Fomuation Development of an immediate release solid oral Dosage form for an Anti coagulant drug

Abstract

The present experimental work was aimed to formulate and develop a generic product which was an immediate release solid oral dosage form for a BCS class II anticoagulant drug. Two main concerns with respect to the development of this product were i) to solve the issue related to the low solubility of the drug which may directly impact the dissolution profile and ii) to develop a non-infringing formulation. The issue related to the low drug solubility was addressed by micronization of the API and use of a wetting agent in the formulation.
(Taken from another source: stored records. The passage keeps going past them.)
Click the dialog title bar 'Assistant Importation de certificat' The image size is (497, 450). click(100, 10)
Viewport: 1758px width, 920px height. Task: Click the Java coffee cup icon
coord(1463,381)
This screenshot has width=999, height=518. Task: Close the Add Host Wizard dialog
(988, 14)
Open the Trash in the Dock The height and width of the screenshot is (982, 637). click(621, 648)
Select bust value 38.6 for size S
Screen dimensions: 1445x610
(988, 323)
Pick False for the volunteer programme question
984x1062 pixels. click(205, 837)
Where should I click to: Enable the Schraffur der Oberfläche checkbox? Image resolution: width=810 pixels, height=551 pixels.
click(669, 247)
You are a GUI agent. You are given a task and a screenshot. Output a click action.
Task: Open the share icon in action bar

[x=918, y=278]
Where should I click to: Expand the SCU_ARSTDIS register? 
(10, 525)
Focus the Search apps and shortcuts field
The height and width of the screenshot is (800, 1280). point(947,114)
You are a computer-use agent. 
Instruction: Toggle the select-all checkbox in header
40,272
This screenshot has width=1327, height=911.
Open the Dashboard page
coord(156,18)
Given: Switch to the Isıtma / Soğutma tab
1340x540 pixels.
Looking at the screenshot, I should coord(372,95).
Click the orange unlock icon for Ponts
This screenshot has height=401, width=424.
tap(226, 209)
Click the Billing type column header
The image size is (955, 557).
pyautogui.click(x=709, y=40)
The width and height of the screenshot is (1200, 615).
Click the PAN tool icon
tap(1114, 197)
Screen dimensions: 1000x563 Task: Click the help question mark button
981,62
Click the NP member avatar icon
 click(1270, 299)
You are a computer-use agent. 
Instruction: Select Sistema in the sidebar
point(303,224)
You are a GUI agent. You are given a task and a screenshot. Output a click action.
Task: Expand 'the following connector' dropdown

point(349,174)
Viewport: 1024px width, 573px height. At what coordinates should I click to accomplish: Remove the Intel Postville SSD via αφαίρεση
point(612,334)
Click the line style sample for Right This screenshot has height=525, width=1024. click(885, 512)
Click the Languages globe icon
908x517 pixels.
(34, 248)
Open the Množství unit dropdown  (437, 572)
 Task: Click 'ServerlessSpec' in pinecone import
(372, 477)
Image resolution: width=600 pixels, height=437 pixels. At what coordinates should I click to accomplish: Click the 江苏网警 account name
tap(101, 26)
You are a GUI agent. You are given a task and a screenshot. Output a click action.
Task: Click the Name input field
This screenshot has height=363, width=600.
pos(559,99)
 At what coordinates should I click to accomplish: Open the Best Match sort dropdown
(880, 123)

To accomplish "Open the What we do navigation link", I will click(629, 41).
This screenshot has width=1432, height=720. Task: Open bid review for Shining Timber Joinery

On the other hand, for the development of a non-infringing formulation- three different granulation techniques were used along with the use of the hydrophilic binding agent in concentration other than the one claimed in the patent. Dry granulation by Roller Compaction, Wet granulation by FBP and Wet granulation by RMG were the three granulation techniques that were used, out of which Wet granulation by RMG was found to be the most suitable for the present product to be developed. Preliminary activities for the present work were started by a comprehensive review of literature so as to understand the potential challenges in the formulation as well as analytical method development. The next step was the characterization of the RLD product, on the basis of which further development was continued. The excipients used for the formulation of the generic product were same as the ones used in the RLD product. Pre-formulation studies were carried out to check for any potential incompatibilities between the API and the excipients. Subsequently development trials for optimization of the final batch were carried out. Characterization involved the In-process quality control tests, along with dissolution, water content and assay for the analysis of the product. The optimized batches were charged for stability studies as per the requirement standards. After evaluation of the developed tablets; all the arameters were found to be within limits. Thus the developed generic formulation was found fective for further processing of scale-up batches, commercial development and marketing in the near future.